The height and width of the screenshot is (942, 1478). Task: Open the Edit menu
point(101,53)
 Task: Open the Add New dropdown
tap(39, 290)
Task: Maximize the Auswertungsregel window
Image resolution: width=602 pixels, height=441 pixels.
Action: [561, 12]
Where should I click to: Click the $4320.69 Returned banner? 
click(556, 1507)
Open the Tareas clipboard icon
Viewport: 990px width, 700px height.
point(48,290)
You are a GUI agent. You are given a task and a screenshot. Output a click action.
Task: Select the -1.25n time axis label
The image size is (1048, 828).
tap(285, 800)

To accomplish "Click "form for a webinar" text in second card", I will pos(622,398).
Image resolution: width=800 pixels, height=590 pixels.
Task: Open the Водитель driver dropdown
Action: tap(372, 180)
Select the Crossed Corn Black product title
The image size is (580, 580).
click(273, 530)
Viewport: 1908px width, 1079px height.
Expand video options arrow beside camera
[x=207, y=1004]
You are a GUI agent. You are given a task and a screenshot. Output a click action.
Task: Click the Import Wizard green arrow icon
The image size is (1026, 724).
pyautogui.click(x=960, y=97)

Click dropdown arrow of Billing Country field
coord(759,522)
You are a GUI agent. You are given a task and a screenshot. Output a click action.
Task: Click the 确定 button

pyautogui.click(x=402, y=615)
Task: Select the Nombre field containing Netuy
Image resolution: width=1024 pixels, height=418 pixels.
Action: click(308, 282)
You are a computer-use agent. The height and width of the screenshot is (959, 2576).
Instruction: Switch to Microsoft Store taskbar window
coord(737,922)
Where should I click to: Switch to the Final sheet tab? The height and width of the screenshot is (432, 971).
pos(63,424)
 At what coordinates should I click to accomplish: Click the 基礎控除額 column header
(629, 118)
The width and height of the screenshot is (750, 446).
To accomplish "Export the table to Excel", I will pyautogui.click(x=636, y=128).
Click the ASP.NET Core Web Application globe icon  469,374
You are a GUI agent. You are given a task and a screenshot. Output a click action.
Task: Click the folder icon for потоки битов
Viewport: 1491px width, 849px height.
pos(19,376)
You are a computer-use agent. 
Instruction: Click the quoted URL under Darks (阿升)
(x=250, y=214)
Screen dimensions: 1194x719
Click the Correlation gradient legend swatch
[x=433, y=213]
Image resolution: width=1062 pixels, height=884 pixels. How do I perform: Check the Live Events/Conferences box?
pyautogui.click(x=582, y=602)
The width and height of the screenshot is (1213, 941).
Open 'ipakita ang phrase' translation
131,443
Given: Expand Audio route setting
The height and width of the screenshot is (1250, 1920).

**Task to complete:**
Each line in the data that holds the string "computer" should be found and copied.

**Output for this exercise:**
You are a computer-use agent. The height and width of the screenshot is (959, 2576).
You are a computer-use agent. 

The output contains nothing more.